• _추출된 정보_:
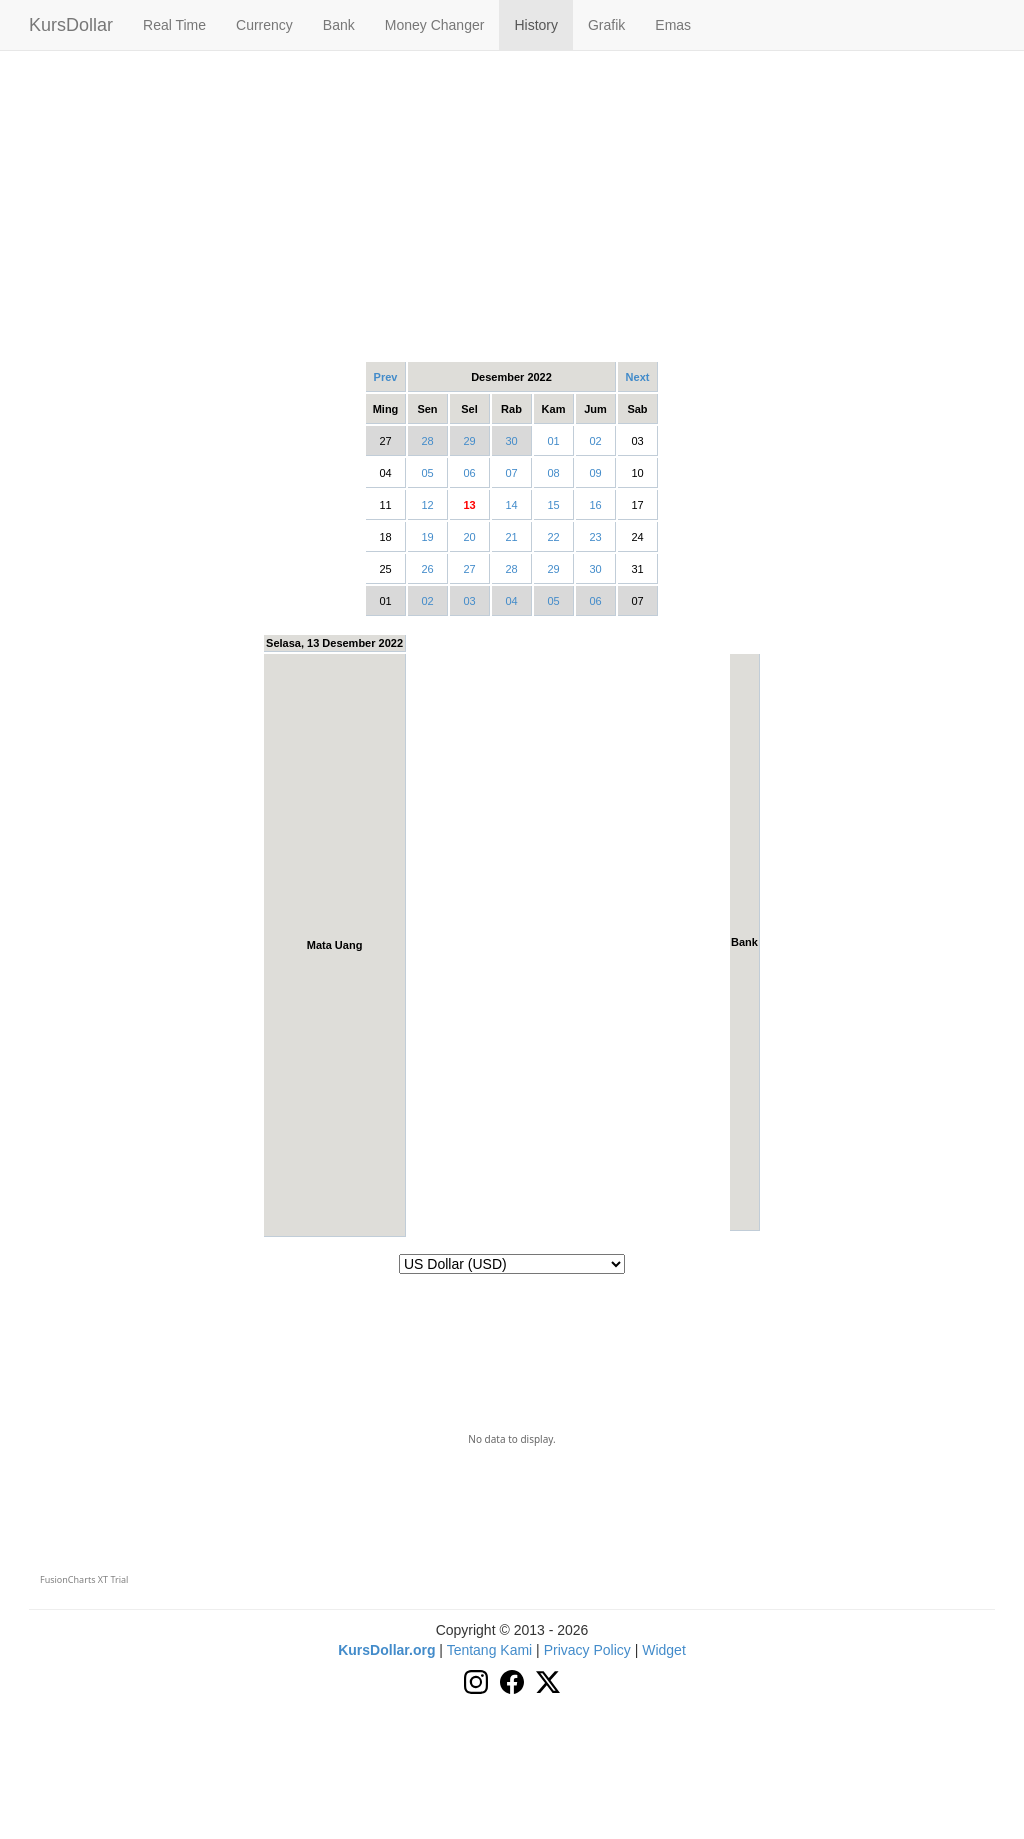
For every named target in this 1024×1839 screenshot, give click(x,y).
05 (427, 473)
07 (511, 473)
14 (511, 505)
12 (427, 505)
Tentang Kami (490, 1650)
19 (427, 537)
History (536, 25)
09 (595, 473)
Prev (386, 377)
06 (469, 473)
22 (553, 537)
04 (511, 601)
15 (553, 505)
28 (427, 441)
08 (553, 473)
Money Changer (435, 25)
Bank (339, 25)
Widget (664, 1650)
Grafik (606, 25)
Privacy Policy (587, 1650)
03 (469, 601)
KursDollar (71, 25)
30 (511, 441)
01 (553, 441)
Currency (264, 25)
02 (595, 441)
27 (469, 569)
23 (595, 537)
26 (427, 569)
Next (638, 377)
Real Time (174, 25)
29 (469, 441)
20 (469, 537)
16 (595, 505)
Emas (673, 25)
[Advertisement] (512, 205)
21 (511, 537)
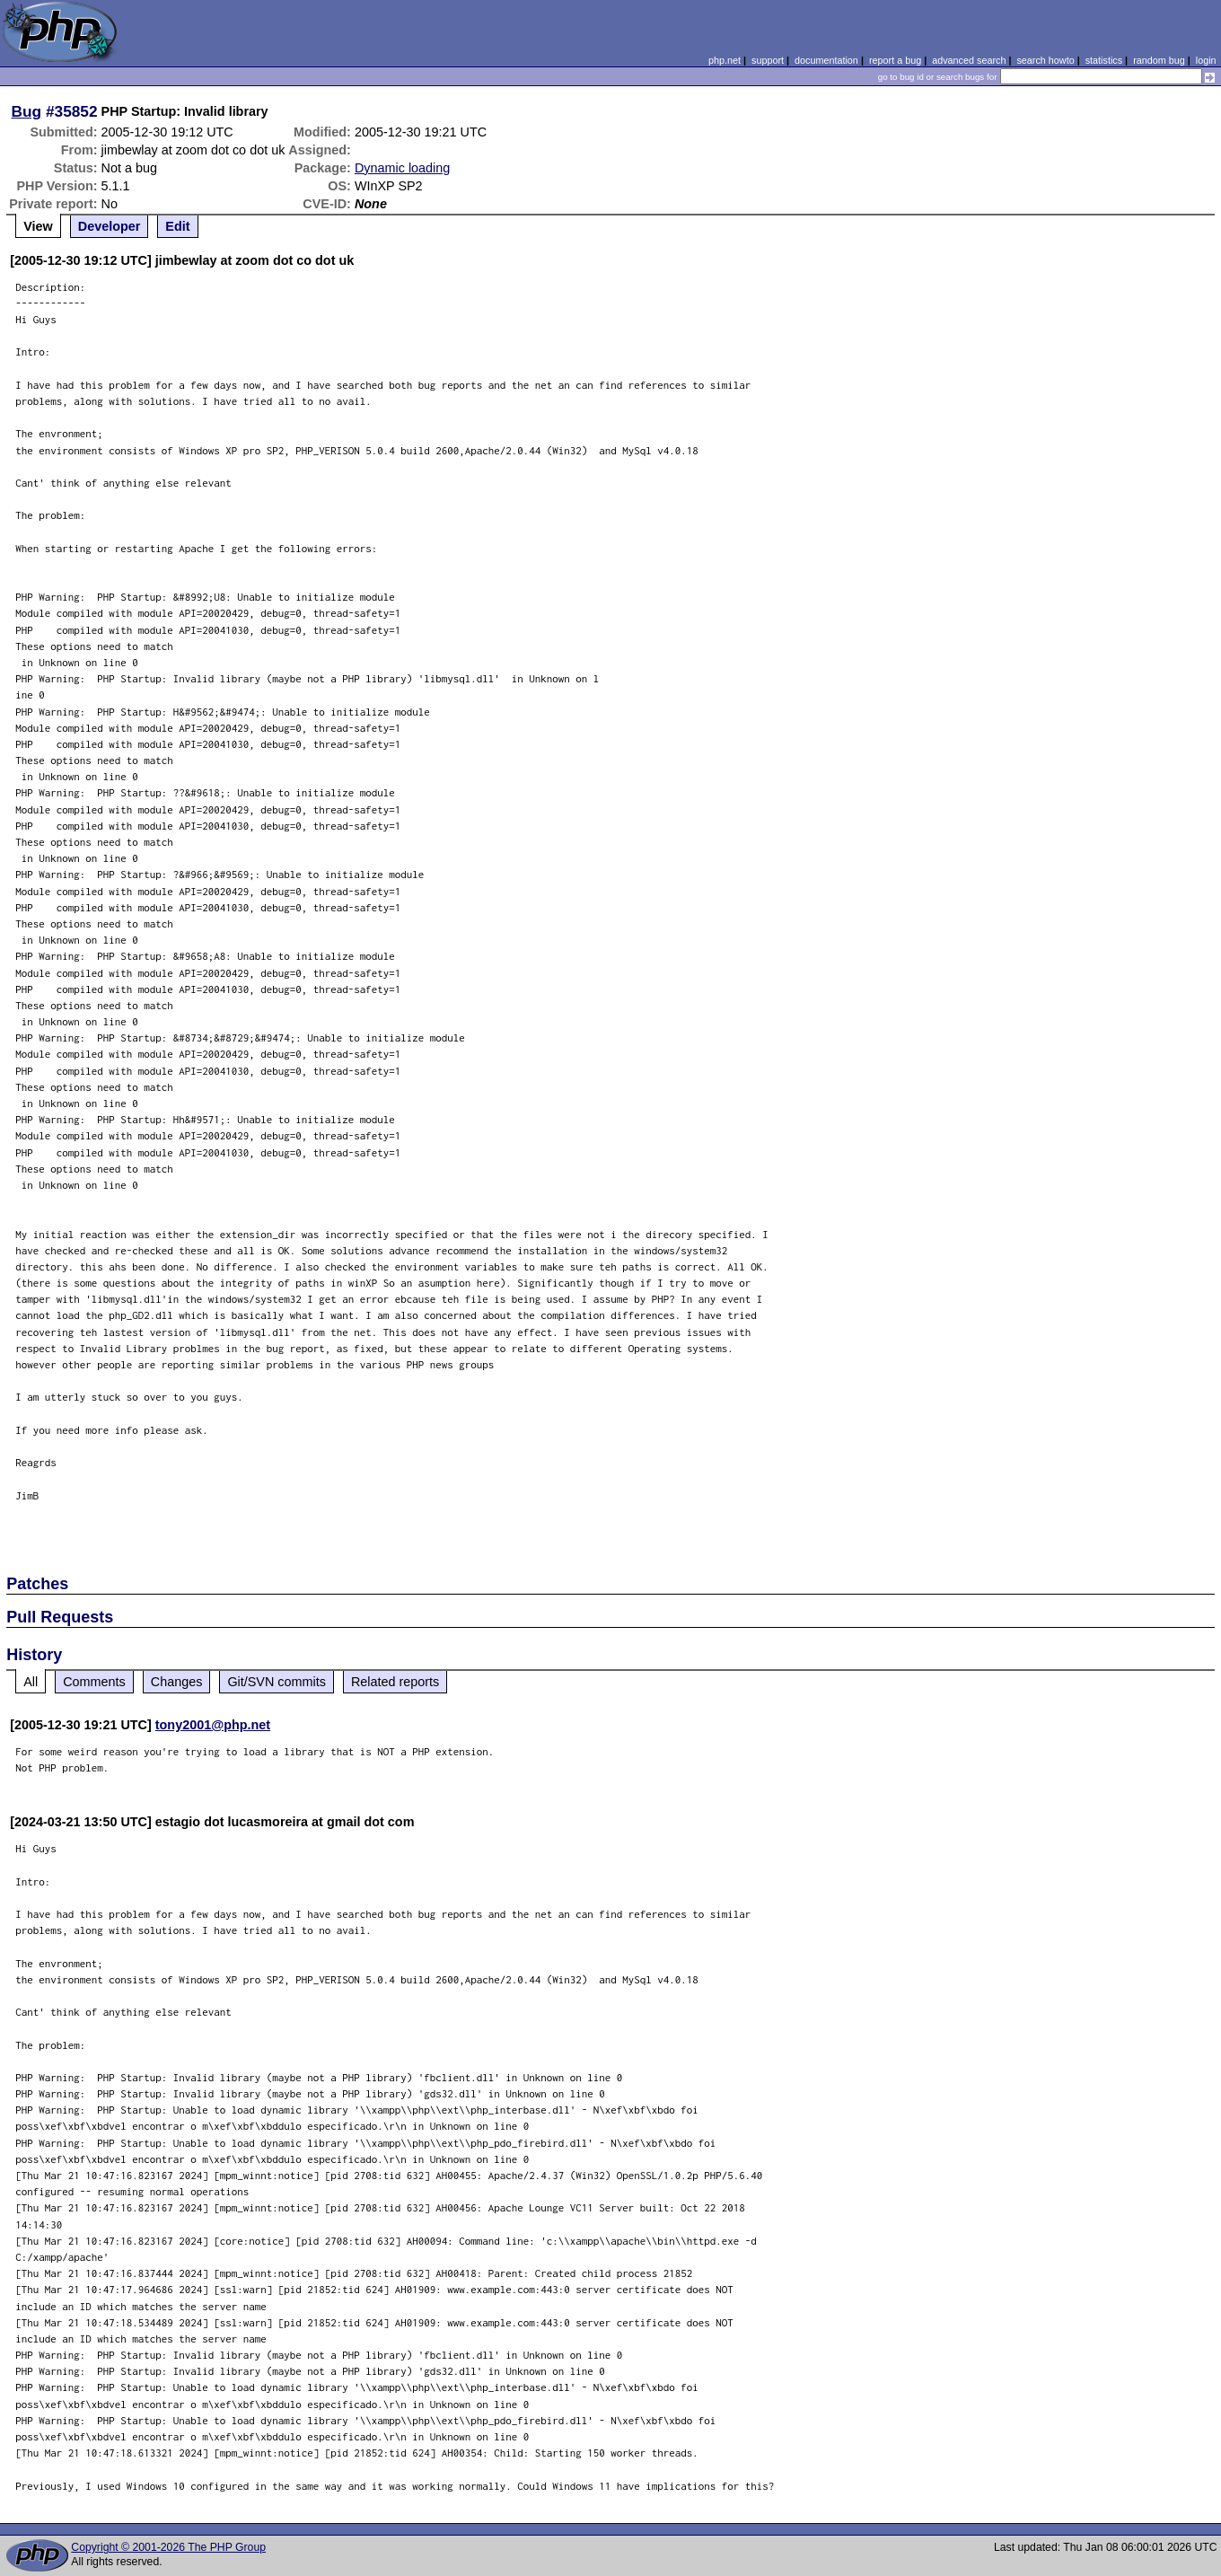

• _문제_: “History (536, 25)”이 들어 있는 줄부터 기록의 마지막까지 모든 줄을 한 글자도 바꾸지 말고 그대로 돌려주세요. 그림은 답에 넣지 마세요.

• _작업 결과_:
History (536, 25)
09 (595, 473)
Prev (386, 377)
06 (469, 473)
22 (553, 537)
04 (511, 601)
15 (553, 505)
28 (427, 441)
08 (553, 473)
Money Changer (435, 25)
Bank (339, 25)
Widget (664, 1650)
Grafik (606, 25)
Privacy Policy (587, 1650)
03 (469, 601)
KursDollar (71, 25)
30 (511, 441)
01 (553, 441)
Currency (264, 25)
02 (595, 441)
27 (469, 569)
23 (595, 537)
26 (427, 569)
Next (638, 377)
Real Time (174, 25)
29 (469, 441)
20 (469, 537)
16 (595, 505)
Emas (673, 25)
[Advertisement] (512, 205)
21 (511, 537)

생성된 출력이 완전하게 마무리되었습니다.